What this task involves
Reproduce only the top of the records, down to and including the line containing "2014 (1057, 464)".

(Stored data entries)
================================

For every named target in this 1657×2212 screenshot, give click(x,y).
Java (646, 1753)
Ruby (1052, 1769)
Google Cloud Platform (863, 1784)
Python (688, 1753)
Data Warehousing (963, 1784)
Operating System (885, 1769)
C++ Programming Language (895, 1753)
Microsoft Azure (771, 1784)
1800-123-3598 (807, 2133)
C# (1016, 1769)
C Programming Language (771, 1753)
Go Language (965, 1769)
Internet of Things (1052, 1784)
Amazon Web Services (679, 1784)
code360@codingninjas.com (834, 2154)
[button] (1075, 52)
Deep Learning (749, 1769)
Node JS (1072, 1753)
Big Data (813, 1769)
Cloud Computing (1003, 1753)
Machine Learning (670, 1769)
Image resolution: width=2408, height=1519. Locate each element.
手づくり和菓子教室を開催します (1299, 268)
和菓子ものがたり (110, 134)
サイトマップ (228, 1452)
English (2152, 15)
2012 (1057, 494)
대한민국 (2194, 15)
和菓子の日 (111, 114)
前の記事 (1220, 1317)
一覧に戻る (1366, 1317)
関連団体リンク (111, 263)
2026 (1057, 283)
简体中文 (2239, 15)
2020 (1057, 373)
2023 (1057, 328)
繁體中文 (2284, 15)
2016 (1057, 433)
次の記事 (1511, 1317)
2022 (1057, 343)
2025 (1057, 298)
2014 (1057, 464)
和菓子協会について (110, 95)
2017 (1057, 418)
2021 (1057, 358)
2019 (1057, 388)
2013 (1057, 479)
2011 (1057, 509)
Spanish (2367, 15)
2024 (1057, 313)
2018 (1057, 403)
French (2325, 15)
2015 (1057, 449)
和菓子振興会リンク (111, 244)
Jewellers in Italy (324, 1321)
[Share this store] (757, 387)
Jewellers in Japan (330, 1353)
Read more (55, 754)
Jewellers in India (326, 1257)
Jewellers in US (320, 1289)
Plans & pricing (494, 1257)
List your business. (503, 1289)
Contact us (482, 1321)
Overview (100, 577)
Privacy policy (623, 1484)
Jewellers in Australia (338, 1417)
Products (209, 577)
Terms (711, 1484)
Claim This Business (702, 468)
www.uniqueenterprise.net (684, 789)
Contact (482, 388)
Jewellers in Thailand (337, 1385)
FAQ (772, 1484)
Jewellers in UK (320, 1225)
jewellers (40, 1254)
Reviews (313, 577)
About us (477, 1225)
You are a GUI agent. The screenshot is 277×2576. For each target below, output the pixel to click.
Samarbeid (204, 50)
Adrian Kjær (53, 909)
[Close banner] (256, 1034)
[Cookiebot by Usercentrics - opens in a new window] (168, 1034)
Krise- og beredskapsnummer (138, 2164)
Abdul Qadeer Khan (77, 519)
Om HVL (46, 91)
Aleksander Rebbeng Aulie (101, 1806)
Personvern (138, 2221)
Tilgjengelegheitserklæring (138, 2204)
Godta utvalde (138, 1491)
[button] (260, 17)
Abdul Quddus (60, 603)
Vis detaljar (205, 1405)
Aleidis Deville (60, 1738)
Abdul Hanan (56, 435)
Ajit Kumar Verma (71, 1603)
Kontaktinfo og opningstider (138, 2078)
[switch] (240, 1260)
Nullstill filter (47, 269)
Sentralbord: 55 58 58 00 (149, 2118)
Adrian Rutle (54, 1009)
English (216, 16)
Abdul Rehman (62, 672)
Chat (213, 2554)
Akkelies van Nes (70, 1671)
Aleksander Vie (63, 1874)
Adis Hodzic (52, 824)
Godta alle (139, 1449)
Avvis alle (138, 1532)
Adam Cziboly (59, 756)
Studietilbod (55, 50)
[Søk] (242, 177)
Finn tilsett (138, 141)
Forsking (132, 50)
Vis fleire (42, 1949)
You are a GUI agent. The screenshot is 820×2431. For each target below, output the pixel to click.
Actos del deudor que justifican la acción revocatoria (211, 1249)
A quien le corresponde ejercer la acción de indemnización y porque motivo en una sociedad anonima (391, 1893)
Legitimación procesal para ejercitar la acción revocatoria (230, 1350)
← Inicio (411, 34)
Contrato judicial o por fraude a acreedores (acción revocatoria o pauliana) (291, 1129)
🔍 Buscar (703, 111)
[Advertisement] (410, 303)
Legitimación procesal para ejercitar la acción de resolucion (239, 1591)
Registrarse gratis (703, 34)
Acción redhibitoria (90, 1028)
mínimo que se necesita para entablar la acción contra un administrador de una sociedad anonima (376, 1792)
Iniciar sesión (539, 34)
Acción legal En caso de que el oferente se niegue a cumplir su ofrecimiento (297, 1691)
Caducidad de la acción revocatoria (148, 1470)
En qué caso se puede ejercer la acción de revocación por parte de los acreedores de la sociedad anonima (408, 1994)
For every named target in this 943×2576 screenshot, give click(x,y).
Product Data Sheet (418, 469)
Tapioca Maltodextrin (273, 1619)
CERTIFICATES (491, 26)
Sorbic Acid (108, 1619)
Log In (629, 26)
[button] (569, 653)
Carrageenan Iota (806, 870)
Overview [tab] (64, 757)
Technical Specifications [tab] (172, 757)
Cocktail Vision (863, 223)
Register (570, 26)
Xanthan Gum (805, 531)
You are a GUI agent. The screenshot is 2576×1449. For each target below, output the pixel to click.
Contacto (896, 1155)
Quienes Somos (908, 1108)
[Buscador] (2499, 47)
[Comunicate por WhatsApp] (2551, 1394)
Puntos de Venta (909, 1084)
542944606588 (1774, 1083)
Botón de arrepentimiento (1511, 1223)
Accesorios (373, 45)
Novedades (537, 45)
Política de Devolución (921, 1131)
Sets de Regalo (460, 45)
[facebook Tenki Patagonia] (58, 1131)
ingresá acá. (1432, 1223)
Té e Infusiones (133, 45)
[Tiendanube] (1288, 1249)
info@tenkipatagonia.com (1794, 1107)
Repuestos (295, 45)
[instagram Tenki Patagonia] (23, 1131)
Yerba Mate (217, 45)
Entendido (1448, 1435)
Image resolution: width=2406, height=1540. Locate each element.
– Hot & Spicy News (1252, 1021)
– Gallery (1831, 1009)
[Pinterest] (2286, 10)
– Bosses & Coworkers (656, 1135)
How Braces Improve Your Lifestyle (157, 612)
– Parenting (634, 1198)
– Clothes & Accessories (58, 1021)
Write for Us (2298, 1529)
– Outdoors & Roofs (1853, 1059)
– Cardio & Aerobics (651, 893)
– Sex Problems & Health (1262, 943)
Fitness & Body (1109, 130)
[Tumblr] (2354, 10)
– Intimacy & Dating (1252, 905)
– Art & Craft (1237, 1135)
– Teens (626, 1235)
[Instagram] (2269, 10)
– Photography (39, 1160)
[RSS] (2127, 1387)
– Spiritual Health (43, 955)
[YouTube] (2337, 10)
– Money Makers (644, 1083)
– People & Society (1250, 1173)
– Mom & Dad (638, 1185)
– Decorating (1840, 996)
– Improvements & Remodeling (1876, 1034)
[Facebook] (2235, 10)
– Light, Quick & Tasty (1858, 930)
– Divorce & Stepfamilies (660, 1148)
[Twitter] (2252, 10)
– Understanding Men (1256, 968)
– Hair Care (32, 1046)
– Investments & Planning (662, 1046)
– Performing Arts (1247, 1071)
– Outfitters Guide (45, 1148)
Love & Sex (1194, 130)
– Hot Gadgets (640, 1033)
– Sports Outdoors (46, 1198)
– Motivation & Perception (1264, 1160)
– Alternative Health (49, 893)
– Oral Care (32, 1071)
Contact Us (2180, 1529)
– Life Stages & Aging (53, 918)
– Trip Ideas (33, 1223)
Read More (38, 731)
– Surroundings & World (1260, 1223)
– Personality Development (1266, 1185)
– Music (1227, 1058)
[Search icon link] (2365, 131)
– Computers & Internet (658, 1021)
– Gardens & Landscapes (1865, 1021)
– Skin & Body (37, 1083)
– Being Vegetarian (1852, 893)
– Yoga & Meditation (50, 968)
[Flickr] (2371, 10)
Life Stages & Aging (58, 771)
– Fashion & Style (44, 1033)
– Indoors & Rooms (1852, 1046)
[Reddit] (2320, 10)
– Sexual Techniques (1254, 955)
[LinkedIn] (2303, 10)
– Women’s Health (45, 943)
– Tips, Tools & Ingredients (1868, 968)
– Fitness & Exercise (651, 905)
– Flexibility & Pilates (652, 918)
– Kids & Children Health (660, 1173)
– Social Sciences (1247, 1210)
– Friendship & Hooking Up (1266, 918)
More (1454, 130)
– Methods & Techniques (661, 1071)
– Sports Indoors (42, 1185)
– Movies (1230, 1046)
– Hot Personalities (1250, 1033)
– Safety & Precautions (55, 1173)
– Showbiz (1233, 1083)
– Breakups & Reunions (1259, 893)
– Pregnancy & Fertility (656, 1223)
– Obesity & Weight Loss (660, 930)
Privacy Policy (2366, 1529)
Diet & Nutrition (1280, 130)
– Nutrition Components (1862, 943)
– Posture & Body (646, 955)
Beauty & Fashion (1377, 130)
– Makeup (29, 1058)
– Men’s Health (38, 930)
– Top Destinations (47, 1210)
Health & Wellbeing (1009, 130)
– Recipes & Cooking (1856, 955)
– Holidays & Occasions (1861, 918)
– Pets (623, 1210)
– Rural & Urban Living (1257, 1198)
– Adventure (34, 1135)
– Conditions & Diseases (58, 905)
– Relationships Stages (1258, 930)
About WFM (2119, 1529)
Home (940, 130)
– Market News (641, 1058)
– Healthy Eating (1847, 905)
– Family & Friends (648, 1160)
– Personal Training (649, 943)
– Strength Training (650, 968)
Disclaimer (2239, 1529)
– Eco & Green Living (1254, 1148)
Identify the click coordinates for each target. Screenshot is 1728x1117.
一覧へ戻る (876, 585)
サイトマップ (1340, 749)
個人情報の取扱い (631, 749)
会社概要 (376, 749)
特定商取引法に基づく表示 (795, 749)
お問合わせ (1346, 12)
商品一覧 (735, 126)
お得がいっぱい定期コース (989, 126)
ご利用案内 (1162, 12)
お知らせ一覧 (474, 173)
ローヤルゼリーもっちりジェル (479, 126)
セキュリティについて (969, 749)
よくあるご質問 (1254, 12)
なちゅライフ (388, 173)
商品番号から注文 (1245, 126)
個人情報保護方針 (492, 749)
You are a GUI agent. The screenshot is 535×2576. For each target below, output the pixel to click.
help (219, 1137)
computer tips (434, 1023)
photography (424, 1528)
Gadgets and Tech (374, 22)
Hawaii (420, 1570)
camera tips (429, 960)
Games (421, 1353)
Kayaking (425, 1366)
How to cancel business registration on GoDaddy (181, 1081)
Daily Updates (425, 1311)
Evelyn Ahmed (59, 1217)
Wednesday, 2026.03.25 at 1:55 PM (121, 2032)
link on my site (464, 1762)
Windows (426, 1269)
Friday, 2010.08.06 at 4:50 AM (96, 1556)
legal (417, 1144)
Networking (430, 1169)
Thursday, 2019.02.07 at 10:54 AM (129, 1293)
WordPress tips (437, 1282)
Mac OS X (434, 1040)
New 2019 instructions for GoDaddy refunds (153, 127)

================================

Your solution
For every named target in this 1657×2212 screenshot, give click(x,y).
Java (646, 1753)
Ruby (1052, 1769)
Google Cloud Platform (863, 1784)
Python (688, 1753)
Data Warehousing (963, 1784)
Operating System (885, 1769)
C++ Programming Language (895, 1753)
Microsoft Azure (771, 1784)
1800-123-3598 (807, 2133)
C# (1016, 1769)
C Programming Language (771, 1753)
Go Language (965, 1769)
Internet of Things (1052, 1784)
Amazon Web Services (679, 1784)
code360@codingninjas.com (834, 2154)
[button] (1075, 52)
Deep Learning (749, 1769)
Node JS (1072, 1753)
Big Data (813, 1769)
Cloud Computing (1003, 1753)
Machine Learning (670, 1769)
Image resolution: width=2408, height=1519. Locate each element.
手づくり和菓子教室を開催します (1299, 268)
和菓子ものがたり (110, 134)
サイトマップ (228, 1452)
English (2152, 15)
2012 (1057, 494)
대한민국 (2194, 15)
和菓子の日 (111, 114)
前の記事 (1220, 1317)
一覧に戻る (1366, 1317)
関連団体リンク (111, 263)
2026 (1057, 283)
简体中文 (2239, 15)
2020 (1057, 373)
2023 (1057, 328)
繁體中文 (2284, 15)
2016 (1057, 433)
次の記事 (1511, 1317)
2022 (1057, 343)
2025 (1057, 298)
2014 (1057, 464)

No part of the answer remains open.